La motion d’août élargit le périmètre. Apple dit avoir trouvé des traces de comportements systématiques : des captures d’écran de documents confidentiels prises avant des entretiens, des discussions sur des produits non annoncés lors de réunions privées entre employés qui partaient, des équipements de l’entreprise gardés après les démissions. Le fait que plusieurs ex-employés aient contacté Apple pour rendre les équipements après la plainte suggère que le nombre de personnes impliquées pourrait augmenter encore.

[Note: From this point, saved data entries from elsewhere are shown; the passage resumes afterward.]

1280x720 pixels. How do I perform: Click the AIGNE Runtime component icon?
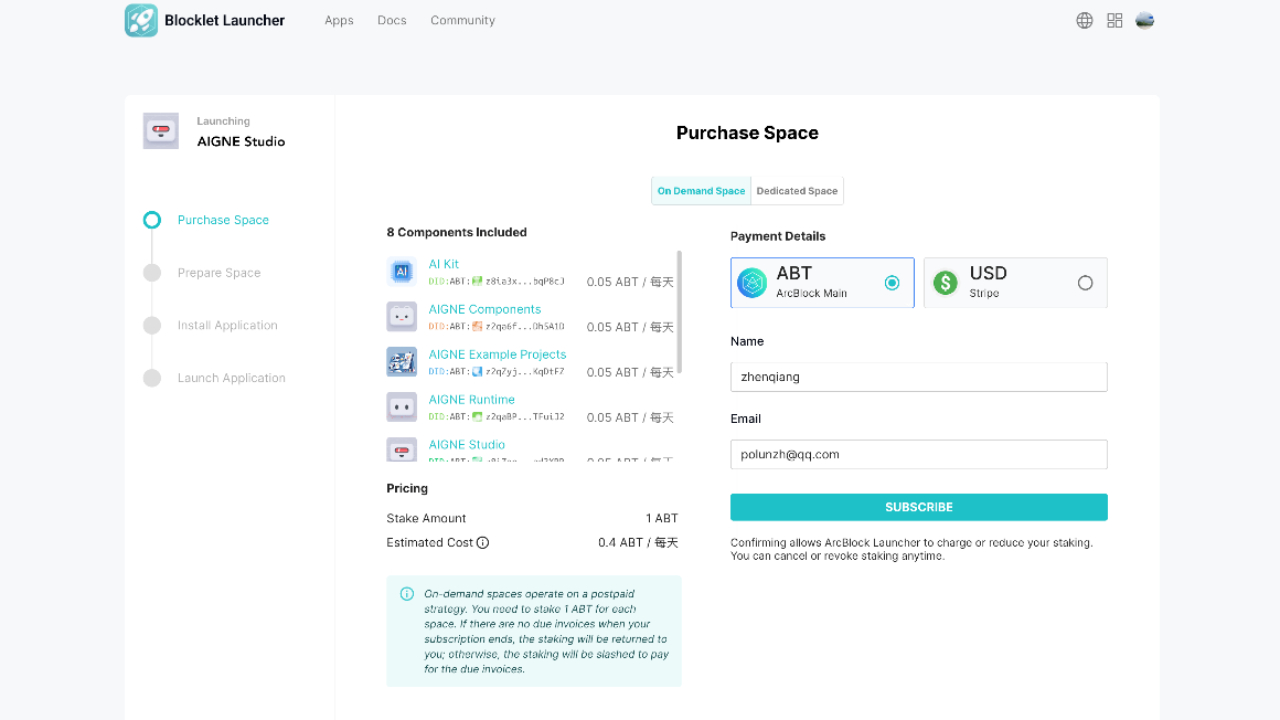[401, 406]
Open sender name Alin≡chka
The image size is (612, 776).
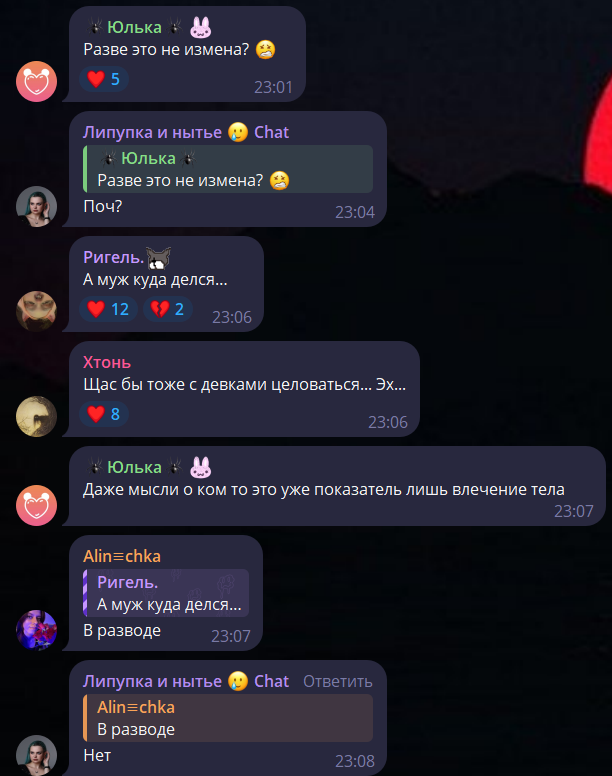tap(122, 556)
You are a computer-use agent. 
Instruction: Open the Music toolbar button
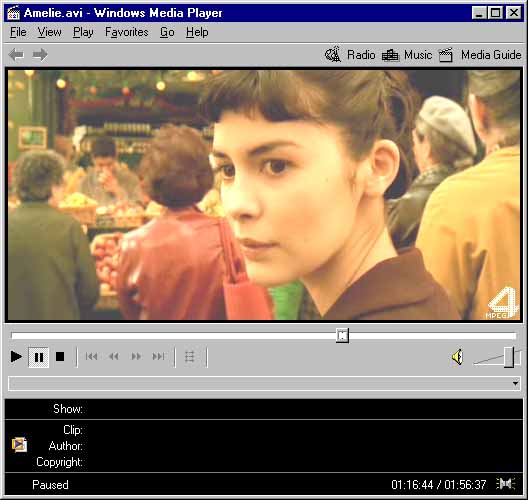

OpenAI a publié une réponse virulente. Elle affirme qu’Apple s’est trompée de personne au premier contact en raison de deux noms similaires, qu’Apple a menti sur un supposé dialogue avec leur conseil général, et que l’accès résiduel aux systèmes Apple par les ex-employés dépendait de procédures de sécurité défaillantes d’Apple elle-même. Sur le fond, OpenAI déclare ne pas posséder et ne pas vouloir les secrets commerciaux d’Apple.

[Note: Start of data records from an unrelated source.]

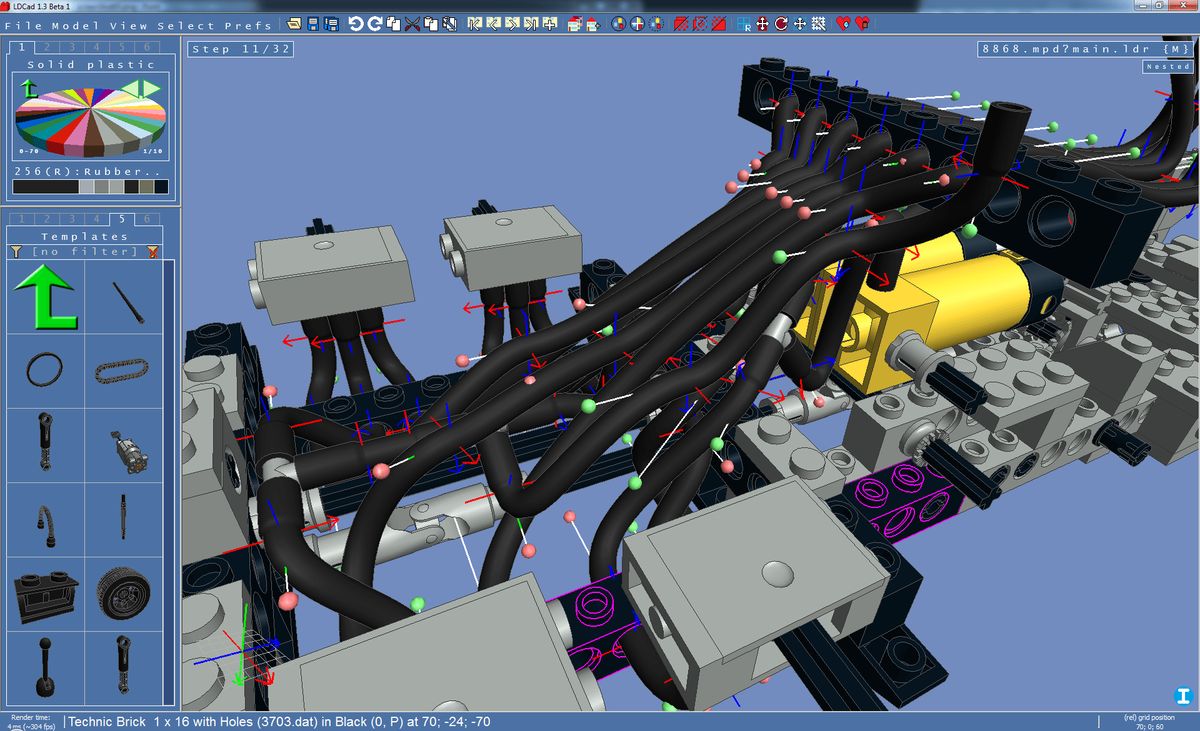Image resolution: width=1200 pixels, height=731 pixels.
Task: Advance color pages with the right green arrow
Action: click(x=150, y=89)
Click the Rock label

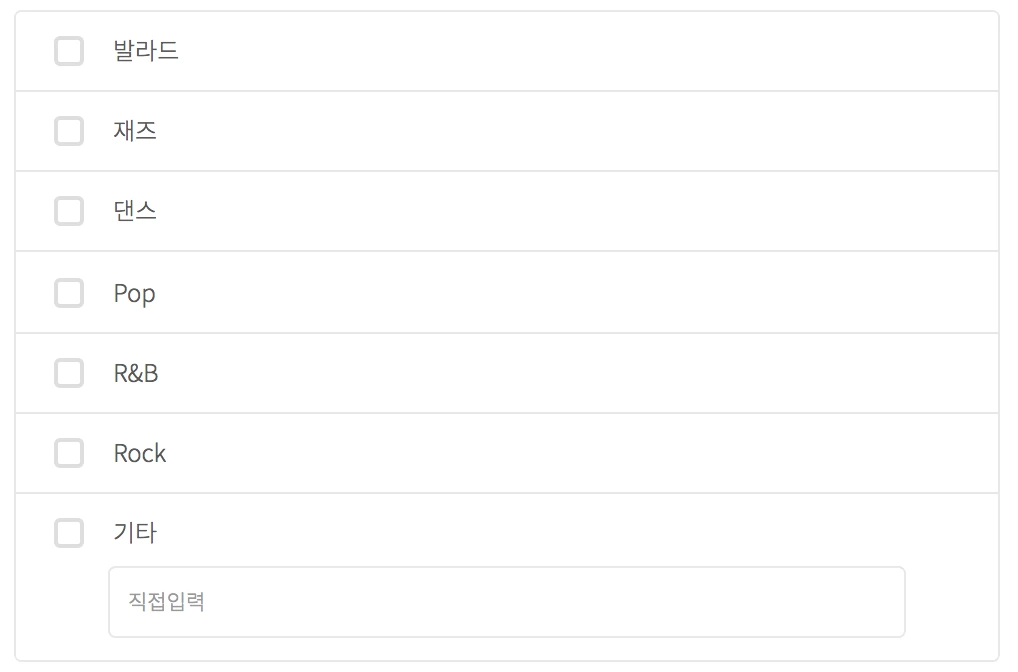coord(139,453)
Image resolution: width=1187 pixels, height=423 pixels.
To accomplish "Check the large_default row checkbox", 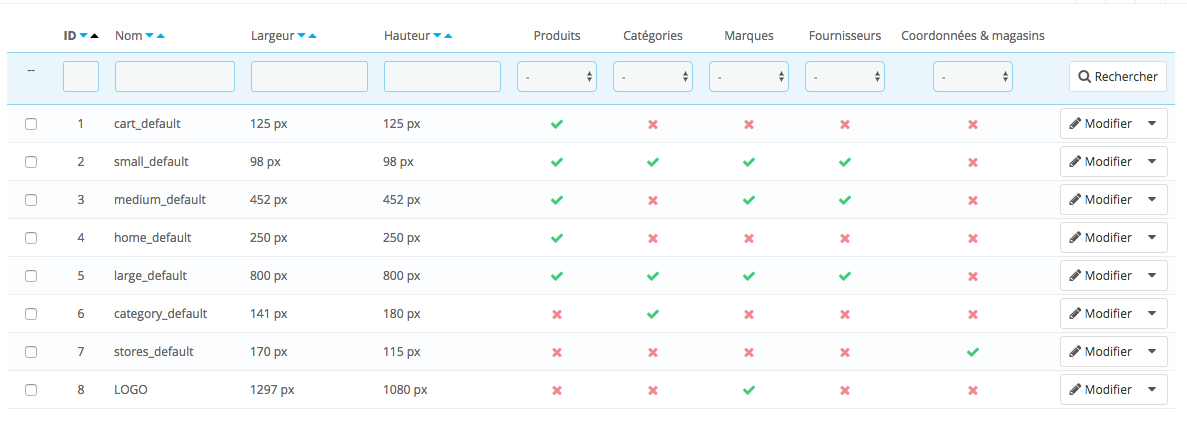I will pyautogui.click(x=31, y=276).
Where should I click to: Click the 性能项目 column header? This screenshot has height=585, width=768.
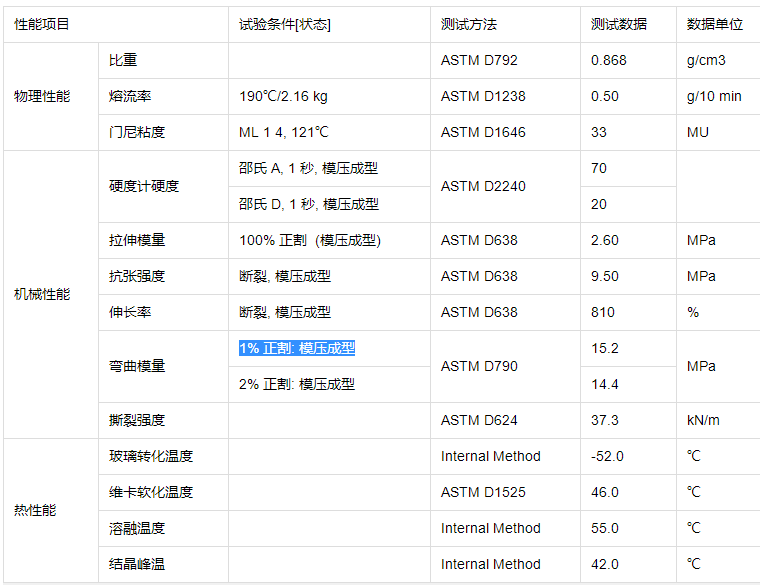pyautogui.click(x=42, y=24)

Ce que cela signifie pour qui construit avec l’IA. Le cas met en lumière un volet de gouvernance peu traité par les papers et les playbooks sur l’IA : la gestion du transfert de connaissances quand les gens changent d’entreprise. Dans les systèmes agentiques, où les employés instruisent les agents, préparent les prompts, curaient les datasets et définissent les limites des outils, la personne qui s’en va emporte un savoir qui vit désormais en dehors de sa tête : dans les prompts réutilisables, dans les configurations MCP, dans les pipelines d’évaluation. Les entreprises déployant des agents en production accumulent une IP procédurale qui ne réside pas dans un document de politique mais dans le code, les prompts et les configurations.

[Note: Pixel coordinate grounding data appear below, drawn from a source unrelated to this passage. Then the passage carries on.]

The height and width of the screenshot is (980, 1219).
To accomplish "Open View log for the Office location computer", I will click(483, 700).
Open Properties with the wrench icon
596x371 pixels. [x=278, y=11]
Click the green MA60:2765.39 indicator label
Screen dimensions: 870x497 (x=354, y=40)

Les limites de ce qu’on sait. Nous sommes en phase de motions préliminaires : les accusations viennent d’Apple, les démentis d’OpenAI, et le tribunal n’a pas encore établi les faits. Le détail sur les 11 employés supplémentaires provient d’un dossier, pas d’une constatation. Ce qu’on peut dire aujourd’hui, c’est que le cas rendra visible une pratique, le transfert de savoir-faire entre laboratoires, que le secteur a jusqu’à présent gérée avec des accords de non-concurrence et des NDA, et que les agents rendent plus difficile à tracer.